■ SUPPLIED RECORDS ■
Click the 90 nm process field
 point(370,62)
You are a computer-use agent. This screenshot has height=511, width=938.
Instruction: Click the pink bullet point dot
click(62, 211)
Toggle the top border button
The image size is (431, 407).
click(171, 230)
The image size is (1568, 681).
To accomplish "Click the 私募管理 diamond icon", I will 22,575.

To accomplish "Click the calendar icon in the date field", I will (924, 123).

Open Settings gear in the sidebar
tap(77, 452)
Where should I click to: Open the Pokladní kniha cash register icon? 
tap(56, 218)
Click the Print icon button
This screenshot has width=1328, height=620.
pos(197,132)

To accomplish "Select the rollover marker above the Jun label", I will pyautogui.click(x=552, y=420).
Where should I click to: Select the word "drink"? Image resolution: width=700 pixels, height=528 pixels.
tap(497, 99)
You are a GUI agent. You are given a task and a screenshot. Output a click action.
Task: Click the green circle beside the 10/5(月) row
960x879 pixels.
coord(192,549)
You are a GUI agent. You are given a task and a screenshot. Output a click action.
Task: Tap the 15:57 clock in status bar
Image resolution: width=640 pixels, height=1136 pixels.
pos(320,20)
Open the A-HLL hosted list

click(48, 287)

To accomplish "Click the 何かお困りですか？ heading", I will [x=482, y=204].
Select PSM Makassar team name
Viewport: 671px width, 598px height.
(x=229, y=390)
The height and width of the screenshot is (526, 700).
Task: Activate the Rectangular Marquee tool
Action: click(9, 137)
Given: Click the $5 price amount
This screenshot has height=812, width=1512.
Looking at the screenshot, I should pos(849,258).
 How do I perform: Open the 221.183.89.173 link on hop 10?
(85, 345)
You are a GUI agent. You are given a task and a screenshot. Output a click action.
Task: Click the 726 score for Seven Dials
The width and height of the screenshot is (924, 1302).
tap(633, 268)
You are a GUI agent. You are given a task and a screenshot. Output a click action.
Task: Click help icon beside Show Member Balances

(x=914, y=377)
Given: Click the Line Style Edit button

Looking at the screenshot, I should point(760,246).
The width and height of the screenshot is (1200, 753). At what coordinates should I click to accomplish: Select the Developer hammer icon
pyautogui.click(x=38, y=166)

■ YOUR ASSIGNMENT ■
Every record should be printed again exactly as it reads.

■ TASK RESULT ■
Click the 90 nm process field
 point(370,62)
You are a computer-use agent. This screenshot has height=511, width=938.
Instruction: Click the pink bullet point dot
click(62, 211)
Toggle the top border button
The image size is (431, 407).
click(171, 230)
The image size is (1568, 681).
To accomplish "Click the 私募管理 diamond icon", I will 22,575.

To accomplish "Click the calendar icon in the date field", I will (924, 123).

Open Settings gear in the sidebar
tap(77, 452)
Where should I click to: Open the Pokladní kniha cash register icon? 
tap(56, 218)
Click the Print icon button
This screenshot has width=1328, height=620.
pos(197,132)

To accomplish "Select the rollover marker above the Jun label", I will pyautogui.click(x=552, y=420).
Where should I click to: Select the word "drink"? Image resolution: width=700 pixels, height=528 pixels.
tap(497, 99)
You are a GUI agent. You are given a task and a screenshot. Output a click action.
Task: Click the green circle beside the 10/5(月) row
960x879 pixels.
coord(192,549)
You are a GUI agent. You are given a task and a screenshot. Output a click action.
Task: Tap the 15:57 clock in status bar
Image resolution: width=640 pixels, height=1136 pixels.
pos(320,20)
Open the A-HLL hosted list

click(48, 287)

To accomplish "Click the 何かお困りですか？ heading", I will [x=482, y=204].
Select PSM Makassar team name
Viewport: 671px width, 598px height.
(x=229, y=390)
The height and width of the screenshot is (526, 700).
Task: Activate the Rectangular Marquee tool
Action: click(9, 137)
Given: Click the $5 price amount
This screenshot has height=812, width=1512.
Looking at the screenshot, I should pos(849,258).
 How do I perform: Open the 221.183.89.173 link on hop 10?
(85, 345)
You are a GUI agent. You are given a task and a screenshot. Output a click action.
Task: Click the 726 score for Seven Dials
The width and height of the screenshot is (924, 1302).
tap(633, 268)
You are a GUI agent. You are given a task and a screenshot. Output a click action.
Task: Click help icon beside Show Member Balances

(x=914, y=377)
Given: Click the Line Style Edit button

Looking at the screenshot, I should point(760,246).
The width and height of the screenshot is (1200, 753). At what coordinates should I click to accomplish: Select the Developer hammer icon
pyautogui.click(x=38, y=166)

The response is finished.